Megan Kelso’s Comic Strip Mural “Crow Commute”
Skip to commentsMegan Kelso, whose comic strip creation Crow Commute will be a featured installation
at the Climate Pledge Arena as part of “Art at the Arena,” was featured on KIRO7 (Seattle).
For months, we’ve been showing you the artwork that will be installed at the new Climate Pledge Arena.
This month, we introduce you to cartoonist Megan Kelso and partners, Laura Haddad and Tom Drugan.
Kelso has been a cartoonist for 30 years but had to get even more creative during the pandemic to begin sketching some ideas.
She began by driving around Seattle, sketching ideas on receipts. That’s because receipts are the shape of her artwork so it gave her the orientation she needed.
Her piece will consist of 21 panels, that together will create a timeline that begins in 1969.
Kelso tells me, “I did different panels to sort of attract different types of viewers. Like, some are actually little comic strips to tell a story within one panel.”
Megan is one of a few creators with bragging rights that her comic strip ran in The New York Times.
Back to the KIRO segment:
The finished piece will be 85 feet long and be installed along memory rails on the southeast side of the arena.
Kelso will include a lot of people, vistas and crows.
It begins in 1969 with people streaming out of a Jimi Hendrix concert. It goes to the left and ends at Fort Dent in Tukwila.

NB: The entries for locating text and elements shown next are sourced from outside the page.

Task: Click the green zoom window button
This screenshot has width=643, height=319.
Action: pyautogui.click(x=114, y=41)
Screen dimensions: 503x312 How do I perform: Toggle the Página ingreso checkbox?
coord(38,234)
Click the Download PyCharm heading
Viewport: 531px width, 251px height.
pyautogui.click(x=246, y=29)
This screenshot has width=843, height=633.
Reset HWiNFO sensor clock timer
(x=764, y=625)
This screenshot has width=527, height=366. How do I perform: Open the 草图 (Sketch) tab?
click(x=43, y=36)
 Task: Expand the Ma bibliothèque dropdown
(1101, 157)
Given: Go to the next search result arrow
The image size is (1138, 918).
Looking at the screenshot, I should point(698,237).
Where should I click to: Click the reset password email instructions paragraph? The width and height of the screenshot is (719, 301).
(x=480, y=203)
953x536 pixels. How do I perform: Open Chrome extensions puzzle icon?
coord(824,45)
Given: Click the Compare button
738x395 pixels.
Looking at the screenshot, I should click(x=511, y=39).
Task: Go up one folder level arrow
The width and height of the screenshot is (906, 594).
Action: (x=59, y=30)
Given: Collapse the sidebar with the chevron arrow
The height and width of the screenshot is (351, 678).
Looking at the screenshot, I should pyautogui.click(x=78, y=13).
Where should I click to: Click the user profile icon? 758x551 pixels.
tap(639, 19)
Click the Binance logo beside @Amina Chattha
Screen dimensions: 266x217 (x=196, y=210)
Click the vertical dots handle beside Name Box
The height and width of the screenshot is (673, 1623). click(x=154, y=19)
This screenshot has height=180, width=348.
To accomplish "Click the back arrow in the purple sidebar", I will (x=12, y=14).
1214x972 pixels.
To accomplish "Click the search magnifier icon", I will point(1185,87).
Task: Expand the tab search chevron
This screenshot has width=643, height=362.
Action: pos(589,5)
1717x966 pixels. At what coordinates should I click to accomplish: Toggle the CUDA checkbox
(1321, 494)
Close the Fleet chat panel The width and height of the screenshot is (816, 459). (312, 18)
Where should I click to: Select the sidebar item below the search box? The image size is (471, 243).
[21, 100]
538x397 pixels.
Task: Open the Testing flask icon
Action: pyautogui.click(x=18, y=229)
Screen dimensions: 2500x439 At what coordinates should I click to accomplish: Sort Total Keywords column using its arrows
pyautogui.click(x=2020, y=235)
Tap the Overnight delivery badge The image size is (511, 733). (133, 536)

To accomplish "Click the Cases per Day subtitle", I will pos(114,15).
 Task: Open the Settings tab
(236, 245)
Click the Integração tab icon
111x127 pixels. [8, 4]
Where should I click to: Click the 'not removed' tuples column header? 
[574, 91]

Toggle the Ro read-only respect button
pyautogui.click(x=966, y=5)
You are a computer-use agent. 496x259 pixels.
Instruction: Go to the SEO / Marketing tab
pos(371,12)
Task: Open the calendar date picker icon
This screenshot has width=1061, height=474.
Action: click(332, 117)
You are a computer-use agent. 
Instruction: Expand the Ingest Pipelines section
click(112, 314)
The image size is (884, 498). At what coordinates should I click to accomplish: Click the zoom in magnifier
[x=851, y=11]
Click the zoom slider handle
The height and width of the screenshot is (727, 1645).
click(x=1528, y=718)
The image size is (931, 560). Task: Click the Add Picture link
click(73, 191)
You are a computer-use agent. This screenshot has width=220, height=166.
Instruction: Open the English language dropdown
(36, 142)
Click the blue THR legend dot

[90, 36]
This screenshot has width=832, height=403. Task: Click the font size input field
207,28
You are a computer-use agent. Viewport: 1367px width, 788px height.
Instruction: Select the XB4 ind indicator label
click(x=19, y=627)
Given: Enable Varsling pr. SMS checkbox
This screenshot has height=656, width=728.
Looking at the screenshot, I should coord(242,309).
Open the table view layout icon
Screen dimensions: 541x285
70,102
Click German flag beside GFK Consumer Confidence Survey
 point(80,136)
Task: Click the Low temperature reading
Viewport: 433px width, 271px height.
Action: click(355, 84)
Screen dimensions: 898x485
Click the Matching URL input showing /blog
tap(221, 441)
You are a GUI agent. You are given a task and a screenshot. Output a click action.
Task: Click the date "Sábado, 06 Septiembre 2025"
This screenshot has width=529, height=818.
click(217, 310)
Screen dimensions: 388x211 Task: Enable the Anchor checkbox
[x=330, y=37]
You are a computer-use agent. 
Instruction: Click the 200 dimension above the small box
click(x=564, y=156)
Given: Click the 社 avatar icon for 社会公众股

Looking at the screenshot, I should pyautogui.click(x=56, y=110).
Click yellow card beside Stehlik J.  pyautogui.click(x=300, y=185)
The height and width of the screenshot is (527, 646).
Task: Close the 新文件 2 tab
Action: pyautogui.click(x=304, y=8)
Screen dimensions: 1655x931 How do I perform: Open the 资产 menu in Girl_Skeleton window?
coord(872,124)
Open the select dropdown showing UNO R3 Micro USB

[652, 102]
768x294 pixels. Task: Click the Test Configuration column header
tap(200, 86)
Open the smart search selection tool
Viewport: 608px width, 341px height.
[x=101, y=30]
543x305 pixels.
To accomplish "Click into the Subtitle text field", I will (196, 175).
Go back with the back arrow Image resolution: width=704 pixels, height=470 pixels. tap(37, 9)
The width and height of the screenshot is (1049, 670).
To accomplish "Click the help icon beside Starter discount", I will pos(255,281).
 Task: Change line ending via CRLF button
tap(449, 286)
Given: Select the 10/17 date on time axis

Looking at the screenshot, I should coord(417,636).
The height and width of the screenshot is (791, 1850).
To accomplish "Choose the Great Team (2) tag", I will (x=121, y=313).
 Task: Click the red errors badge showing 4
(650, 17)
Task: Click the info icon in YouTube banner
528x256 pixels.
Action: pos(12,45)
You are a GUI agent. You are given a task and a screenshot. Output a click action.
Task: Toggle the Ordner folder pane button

Then, “on this end, it ends at 2021 in Kenmore at the Kenmore Park and Ride. So it covers a lot of ground,” Kelso told me.
Megan is featured in the first half of the KIRO report.
“Crow Commute” is a long mural of etched stainless steel panels that will add up to a portrait of the city that will work as both a timeline and a map. There will be 21 panels (10 inches high X 4 feet long) for 85 feet that span Seattle history from 1969 to today.